The Analytic Hierarchy Process (AHP) provides the underlying decision process that powers Decision Lens. AHP helps decision makers find one that best suits their goal and their understanding of the problem. It provides a comprehensive and rational framework for structuring a decision problem, for representing and quantifying its elements, for relating those elements to overall goals, and for evaluating alternative solutions.
1. Define the problem and specify the solution desired.
2. Organize the problem as a hierarchy. In doing this, participants explore the aspects of the problem at levels from general to detailed, then express it in the multileveled way that the AHP requires. As they work to build the hierarchy, they increase their understanding of the problem, of its context, and of each other's thoughts and feelings about both.
3. Construct a pairwise comparison matrix of the relevant contribution or impact of each element on each governing criterion in the next higher level. In this matrix, pairs of elements are compared with respect to a criterion in the superior level. In comparing two elements most people prefer to give a judgment that indicates the dominance as a whole number. The matrix has one position to enter that number and another to enter its reciprocal. Thus if one element does not contribute more than another, the other must contribute more than it. This number is entered in the appropriate position in the matrix and its reciprocal is entered in the other position. An element on the left is by convention examined regarding its dominance over an element at the top of the matrix.
4. Obtain all judgments required to develop the set of matrices in step 3. If there are many people participating, the task for each person can be made simple by appropriate allocation of effort, which we describe in a later chapter. Multiple judgments can be synthesized by using their geometric mean.
5. Having collected all the pairwise comparison data and entered the reciprocals together with unit entries down the main diagonal, the priorities are obtained and consistency is tested.

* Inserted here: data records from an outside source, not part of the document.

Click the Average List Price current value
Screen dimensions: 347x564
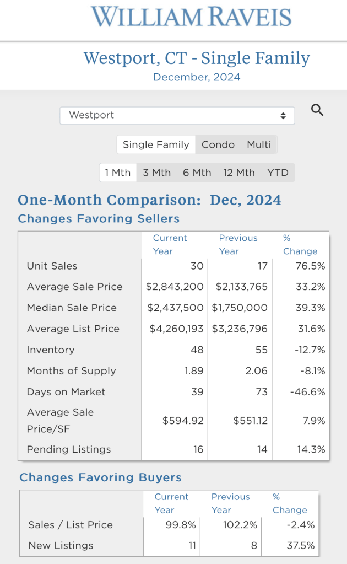point(176,329)
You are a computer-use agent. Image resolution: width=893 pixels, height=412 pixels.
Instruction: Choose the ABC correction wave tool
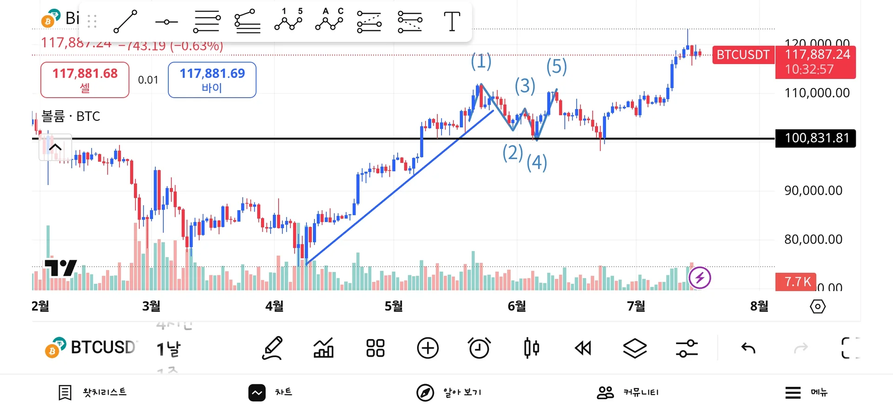[329, 20]
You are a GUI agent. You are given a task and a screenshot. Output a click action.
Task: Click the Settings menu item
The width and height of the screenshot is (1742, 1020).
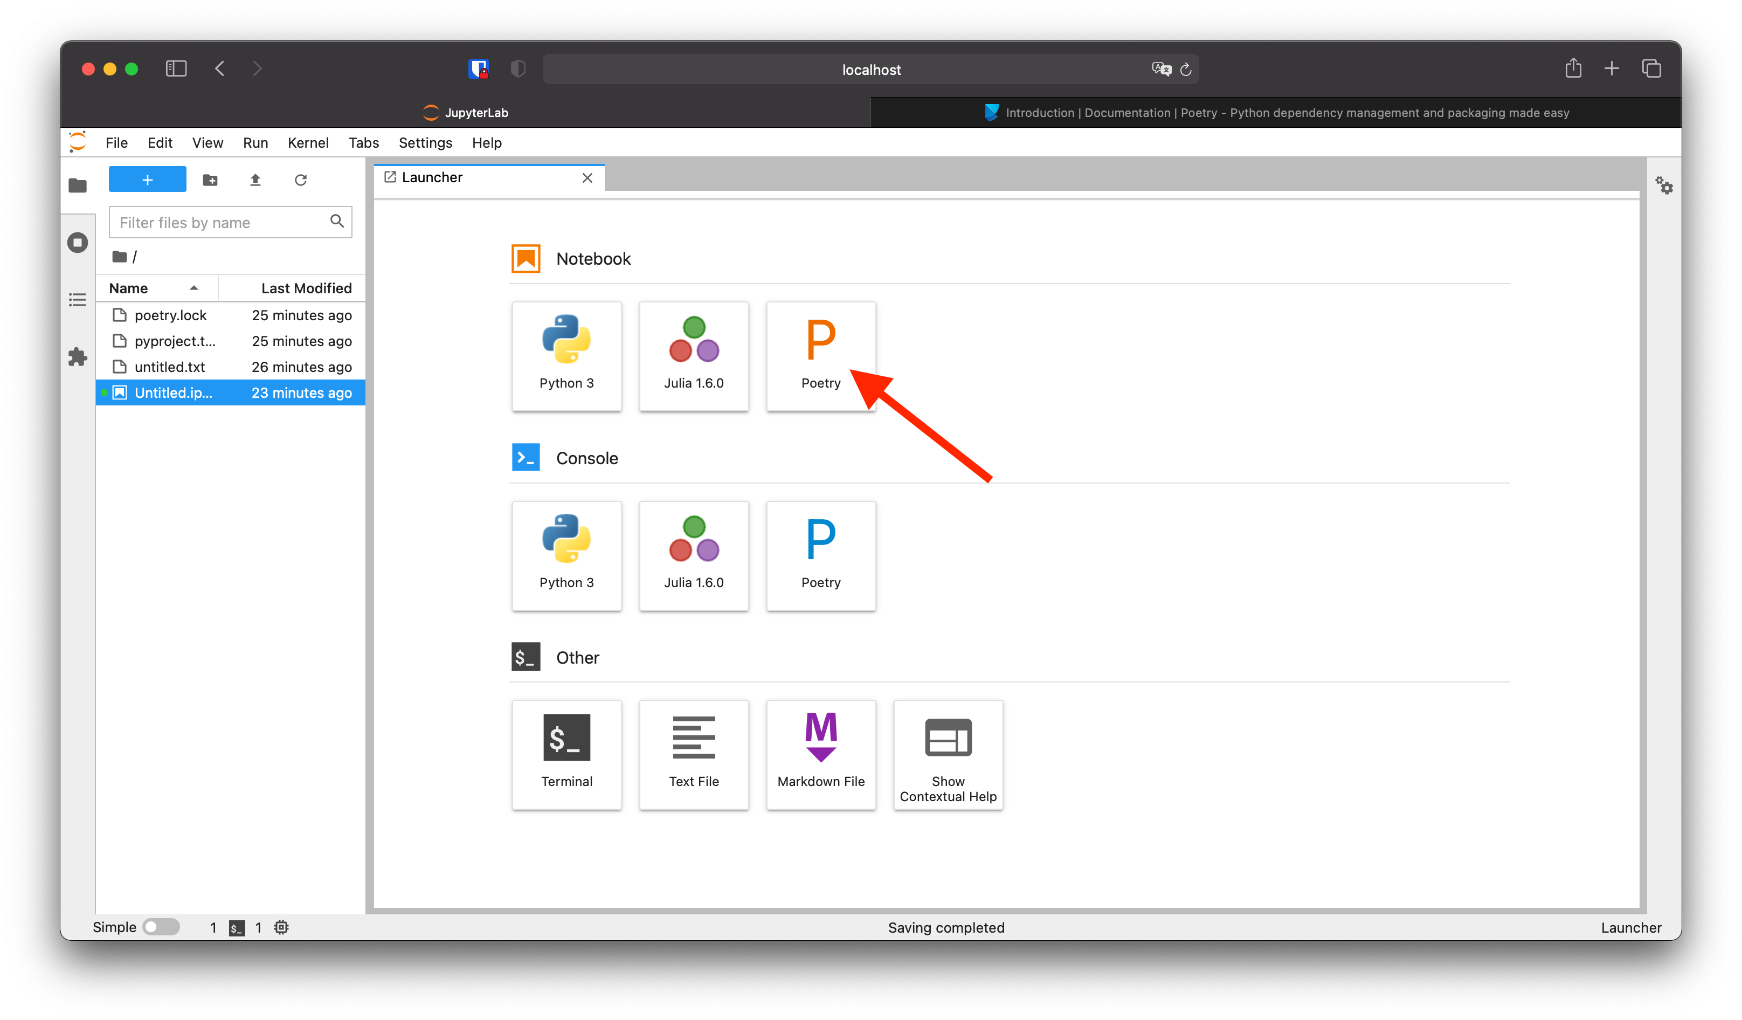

6. Perform steps 3, 4, and 5 for all levels and clusters in the hierarchy.
7. Use hierarchical composition (synthesis) to weight the vectors of priorities by the weights of the criteria, and take the sum over all weighted priority entries corresponding to those in the next lower level and so on. The result is an overall priority vector for the lowest level of the hierarchy. If there are several outcomes, their geometric average may be taken.

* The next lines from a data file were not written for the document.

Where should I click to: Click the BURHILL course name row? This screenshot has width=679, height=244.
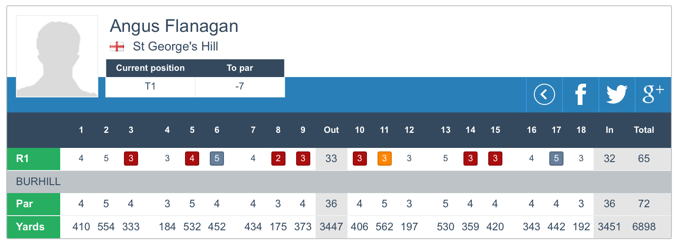(x=39, y=182)
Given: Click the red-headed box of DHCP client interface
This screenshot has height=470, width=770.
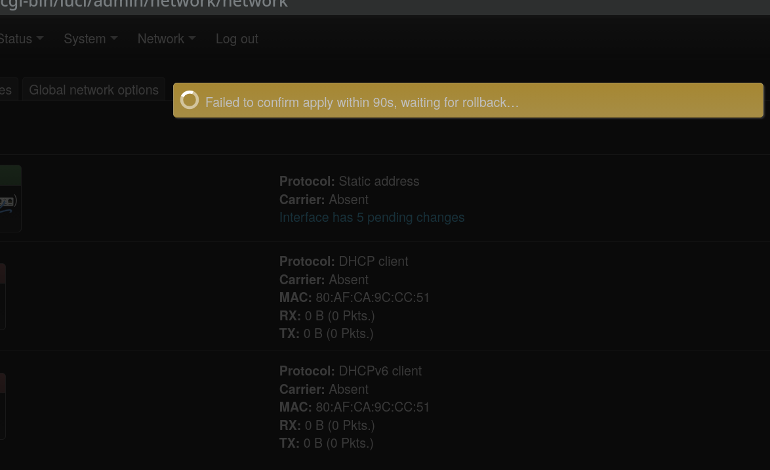Looking at the screenshot, I should pos(3,297).
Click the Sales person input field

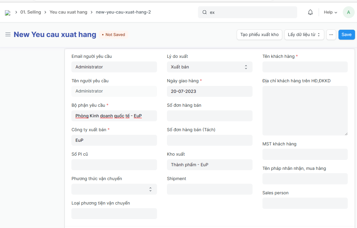click(305, 203)

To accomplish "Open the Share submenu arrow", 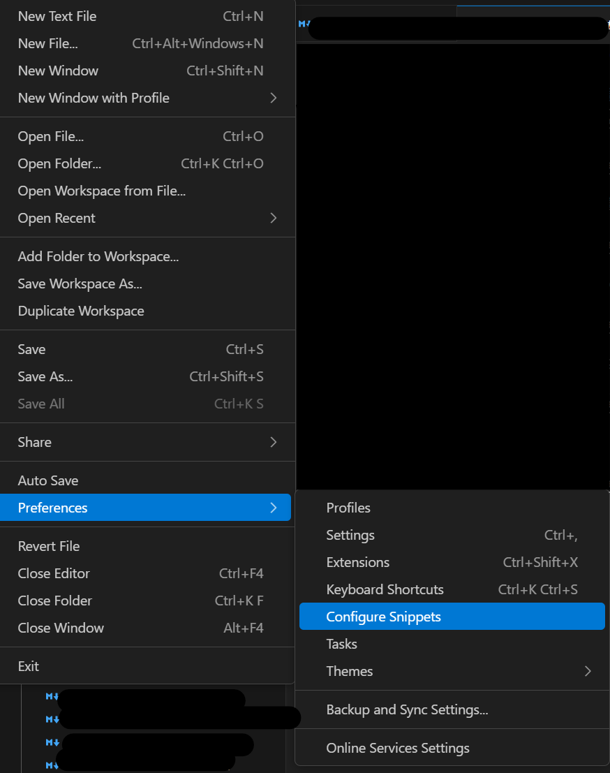I will [x=274, y=442].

8. Evaluate consistency for the entire hierarchy by multiplying each consistency index by the priority of the corresponding criterion and adding the products. The result is divided by the same type of expression using the random consistency index corresponding to the dimensions of each matrix weighted by the priorities as before. The consistency ratio of the hierarchy should be 10 percent or less. If it is not, the quality of information should be improved─ perhaps by revising the manner in which questions are posed to make the pairwise comparisons. If this measure fails to improve consistency, it is likely that the problem has not been accurately structured ─ that is, similar elements have not been grouped under a meaningful criterion. A return to step 2 is then required, although only the problematic parts of the hierarchy may need revision.